You’ll put your lips around the mouthpiece, and the provider will give you directions on breathing in and out.
As you breathe, the spirometer will detect pressure or volume changes in the box to help measure your lung volume.
Gas diffusion study
Your healthcare provider will put on your nose clips.
You’ll put your lips around the mouthpiece, and a healthcare provider will give you directions on breathing in and out a small, safe amount of carbon monoxide.
As you breathe, the spirometer measures how much carbon monoxide you exhale. This measurement indicates how much of the gas your lungs absorbed.
Cardiopulmonary exercise test
A healthcare provider will attach you to machines that measure your heartbeat, blood pressure and blood oxygen. You’ll then walk on a treadmill or ride a stationary bicycle.
The machines will measure various aspects of your heart, lungs and muscles during the test.
How long does a pulmonary function test take?
A PFT may take between 15 and 45 minutes to complete.
Let the healthcare provider know if you get tired during your test. You can take breaks in between parts of the test.
Is pulmonary function testing painful?
No, pulmonary function testing isn’t painful.
What should I expect after pulmonary function testing?
After testing, you may restart any medicines your healthcare provider told you to stop taking. You can also return to your usual activities, including exercise.
If you felt dizzy or lightheaded during the test, the healthcare provider will monitor you until your symptoms go away and you can go home.
The healthcare provider will tell you when to expect your test results.
What are the risks of pulmonary function testing?
Pulmonary function testing is safe. But you may feel dizzy, lightheaded or tired from breathing so deeply. You may also cough from blowing into the mouthpiece or feel tired from exercising. These symptoms should go away shortly after you complete the PFT. Let the healthcare provider know if you need a break during testing.
In very rare cases, pulmonary function testing may cause a collapsed lung (pneumothorax).
A PFT can also increase your heart rate. Tell the healthcare provider if you’ve had a heart attack recently or any other heart condition.
Results and Follow-Up
What type of results will I get, and what do the results mean?
The healthcare provider will compare your score against the typical scores for your demographic.

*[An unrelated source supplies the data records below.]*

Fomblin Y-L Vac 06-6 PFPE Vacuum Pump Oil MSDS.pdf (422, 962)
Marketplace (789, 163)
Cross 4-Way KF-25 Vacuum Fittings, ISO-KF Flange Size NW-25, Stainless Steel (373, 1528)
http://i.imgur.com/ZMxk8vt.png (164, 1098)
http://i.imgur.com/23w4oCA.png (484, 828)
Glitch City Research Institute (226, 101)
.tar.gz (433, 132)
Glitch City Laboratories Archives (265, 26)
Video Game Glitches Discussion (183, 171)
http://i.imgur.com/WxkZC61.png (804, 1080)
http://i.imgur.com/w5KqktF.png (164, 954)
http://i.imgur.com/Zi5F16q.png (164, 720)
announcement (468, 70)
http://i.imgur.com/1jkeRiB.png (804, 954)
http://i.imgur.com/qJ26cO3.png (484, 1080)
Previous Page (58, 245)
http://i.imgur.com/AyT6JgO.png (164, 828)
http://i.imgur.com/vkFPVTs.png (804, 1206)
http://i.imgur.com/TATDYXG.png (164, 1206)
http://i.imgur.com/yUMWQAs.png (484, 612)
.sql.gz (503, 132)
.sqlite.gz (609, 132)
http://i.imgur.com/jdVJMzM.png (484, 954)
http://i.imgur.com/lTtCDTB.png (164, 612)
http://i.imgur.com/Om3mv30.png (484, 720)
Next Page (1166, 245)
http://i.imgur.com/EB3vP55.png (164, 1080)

There’s a normal range expected for your age, height and sex.
What happens if you fail a pulmonary function test?
There’s no such thing as failing a PFT. If it’s abnormal, your provider will discuss additional work you may need to obtain a diagnosis and a treatment plan.
When should I know the results of my pulmonary function testing?
You should receive the results of your pulmonary function test within a few days.
When should I call my healthcare provider?
Your healthcare provider will contact you a few days after your pulmonary function test with your results. Reach out to your provider if you don’t hear from them with your results after a few days.
Based on your diagnosis, you may need regular testing to follow your condition at future visits.
A note from Cleveland Clinic
Pulmonary function testing helps your healthcare provider diagnose any conditions that affect your lungs. PFTs don’t take a long time, they aren’t painful and you should get your results in a few days.
If you notice any changes in your breathing, reach out to your healthcare provider. They may recommend a PFT to rule out a lung condition.